Racine was asked by Louis Joseph, duc de Vendôme, to write the libretto of an opera to be performed at a fête given in honor of the Dauphin. He handed on the commission to Campistron, who produced Acis et Galatée for Lully's music. Campistron had another success in Tiridate (1691), in which he treated, again under changed names, the biblical story of Amnon's passion for his sister Tamar.

He wrote many other tragedies and two comedies, one of which, Le Jaloux Désabusé, has been considered by some judges to be his best work.

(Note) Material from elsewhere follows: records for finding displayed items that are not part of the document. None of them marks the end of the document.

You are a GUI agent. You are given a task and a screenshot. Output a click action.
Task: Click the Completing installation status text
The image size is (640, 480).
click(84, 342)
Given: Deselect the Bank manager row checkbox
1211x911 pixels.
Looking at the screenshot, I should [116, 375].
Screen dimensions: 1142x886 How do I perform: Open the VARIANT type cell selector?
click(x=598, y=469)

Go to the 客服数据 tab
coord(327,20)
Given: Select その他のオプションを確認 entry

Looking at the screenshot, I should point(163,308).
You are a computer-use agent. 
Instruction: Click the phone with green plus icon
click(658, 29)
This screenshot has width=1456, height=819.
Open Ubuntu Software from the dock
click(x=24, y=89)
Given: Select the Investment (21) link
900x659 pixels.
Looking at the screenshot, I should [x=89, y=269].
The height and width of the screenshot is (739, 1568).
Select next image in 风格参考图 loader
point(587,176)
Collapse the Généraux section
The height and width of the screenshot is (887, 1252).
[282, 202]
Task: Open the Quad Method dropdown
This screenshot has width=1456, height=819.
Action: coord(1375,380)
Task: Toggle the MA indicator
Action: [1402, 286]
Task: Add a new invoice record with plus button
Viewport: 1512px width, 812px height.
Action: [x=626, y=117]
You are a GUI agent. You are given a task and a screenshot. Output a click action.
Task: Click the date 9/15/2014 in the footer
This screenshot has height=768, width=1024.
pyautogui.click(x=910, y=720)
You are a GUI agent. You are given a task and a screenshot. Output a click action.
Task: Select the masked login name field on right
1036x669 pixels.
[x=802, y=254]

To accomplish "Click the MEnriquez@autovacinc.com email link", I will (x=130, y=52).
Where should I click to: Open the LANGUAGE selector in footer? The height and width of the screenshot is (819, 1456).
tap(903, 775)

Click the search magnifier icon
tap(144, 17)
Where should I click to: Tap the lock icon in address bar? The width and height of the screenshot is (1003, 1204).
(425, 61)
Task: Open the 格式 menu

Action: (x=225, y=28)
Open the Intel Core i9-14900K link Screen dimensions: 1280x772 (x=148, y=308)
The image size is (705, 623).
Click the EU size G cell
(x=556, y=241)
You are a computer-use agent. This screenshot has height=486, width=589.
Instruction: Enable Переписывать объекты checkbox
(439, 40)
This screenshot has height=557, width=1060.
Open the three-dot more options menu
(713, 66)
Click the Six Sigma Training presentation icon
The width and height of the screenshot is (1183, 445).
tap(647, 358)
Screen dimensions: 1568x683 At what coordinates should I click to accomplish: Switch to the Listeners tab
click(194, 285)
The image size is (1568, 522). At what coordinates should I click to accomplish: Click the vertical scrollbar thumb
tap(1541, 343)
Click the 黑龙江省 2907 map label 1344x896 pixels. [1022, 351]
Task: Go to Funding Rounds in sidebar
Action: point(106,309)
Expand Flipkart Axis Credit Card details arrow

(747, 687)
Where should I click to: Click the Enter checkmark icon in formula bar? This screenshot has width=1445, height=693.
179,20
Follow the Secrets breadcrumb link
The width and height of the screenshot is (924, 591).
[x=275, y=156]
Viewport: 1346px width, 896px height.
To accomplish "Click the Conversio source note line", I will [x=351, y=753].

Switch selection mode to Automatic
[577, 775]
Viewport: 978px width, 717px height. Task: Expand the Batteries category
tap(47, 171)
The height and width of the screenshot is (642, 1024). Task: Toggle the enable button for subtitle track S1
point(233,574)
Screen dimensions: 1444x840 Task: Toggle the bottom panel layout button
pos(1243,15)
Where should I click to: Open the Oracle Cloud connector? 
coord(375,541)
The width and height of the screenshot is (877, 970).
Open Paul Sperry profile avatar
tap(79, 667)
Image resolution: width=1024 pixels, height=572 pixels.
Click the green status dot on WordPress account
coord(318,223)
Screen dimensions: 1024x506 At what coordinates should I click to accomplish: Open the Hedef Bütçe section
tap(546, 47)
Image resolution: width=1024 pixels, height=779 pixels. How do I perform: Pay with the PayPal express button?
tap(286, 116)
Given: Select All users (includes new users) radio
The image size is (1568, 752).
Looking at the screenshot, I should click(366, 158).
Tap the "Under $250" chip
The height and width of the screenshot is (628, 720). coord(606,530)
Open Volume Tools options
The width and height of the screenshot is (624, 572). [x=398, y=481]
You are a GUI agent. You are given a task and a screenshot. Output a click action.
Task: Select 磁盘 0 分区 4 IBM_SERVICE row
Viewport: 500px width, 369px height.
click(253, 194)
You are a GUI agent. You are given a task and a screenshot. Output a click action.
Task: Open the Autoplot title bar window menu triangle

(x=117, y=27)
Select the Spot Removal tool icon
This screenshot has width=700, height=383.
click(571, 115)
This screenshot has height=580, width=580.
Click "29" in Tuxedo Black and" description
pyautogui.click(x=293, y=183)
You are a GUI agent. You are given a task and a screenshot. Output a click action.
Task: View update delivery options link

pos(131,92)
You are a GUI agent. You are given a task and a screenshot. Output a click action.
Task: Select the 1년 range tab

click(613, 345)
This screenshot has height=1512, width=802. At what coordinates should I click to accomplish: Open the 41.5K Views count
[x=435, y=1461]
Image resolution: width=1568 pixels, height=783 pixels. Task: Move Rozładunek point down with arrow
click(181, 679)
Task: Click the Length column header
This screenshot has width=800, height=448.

In 1686 he had been made intendant to the duc de Vendôme and followed him to Italy and Spain, accompanying him on all his campaigns.

== Works ==

Acis et Galatée (1686).

- Virginie, tragedy (Comédie-Française, 12 February 1683)
- Arminius, tragedy (Comédie-Française, 19 February 1684)
- Alcibiade, tragedy (Comédie-Française, 28 December 1685)
- Andronic, tragedy (Comédie-Française, 8 February 1685). The play renders the legend of Carlos, Prince of Asturias under different names, transferring the action to the Byzantine empire in the 14th century in the court of John V Palaiologos.
- Acis et Galatée, opéra-ballet, music by Lully (Château d'Anet, 6 September 1686; Académie royale de musique, 17 September). Pastorale héroïque en musique, représentée pour la première fois au château d'Anet devant Mgr le Dauphin par l'Académie royale de musique.
- Phraate, tragedy (Comédie-Française, 26 December 1686).
- Phocion, tragedy (Comédie-Française, 16 December 1688).
- L'Amante amant, comédie (Comédie-Française, 2 August 1684).
- Achille et Polixène, tragedy with music (Académie royale de musique, 7 November 1687).
- Adrien, tragedy chrétienne tirée de l'Histoire de l'Église (Comédie-Française, 11 January 1690).
- Tiridate, tragedy, (Comédie-Française, 12 February 1691)
- Aétius, tragedy (Comédie-Française, 28 January 1693).
- Alcide, tragedy with music (music by Marin Marais) (Académie royale de musique, 31 March 1693). Alcide fait, par deux fois, l’objet d’une reprise : sous le titre La Mort d'Hercule (1705), puis sous le titre La Mort d'Alcide (1716).
- Le Jaloux désabusé, comedy (Comédie-Française, 13 December 1709).

== Honours ==

Many honours were conferred on him. The king of Spain bestowed on him the order of St James of the Sword; the duke of Mantua made him marquis of Penango in Montferrat; and in 1701 he was received into the Academy. After thirty years of service with Vendôme he retired to his native place, where he died on 11 May 1723.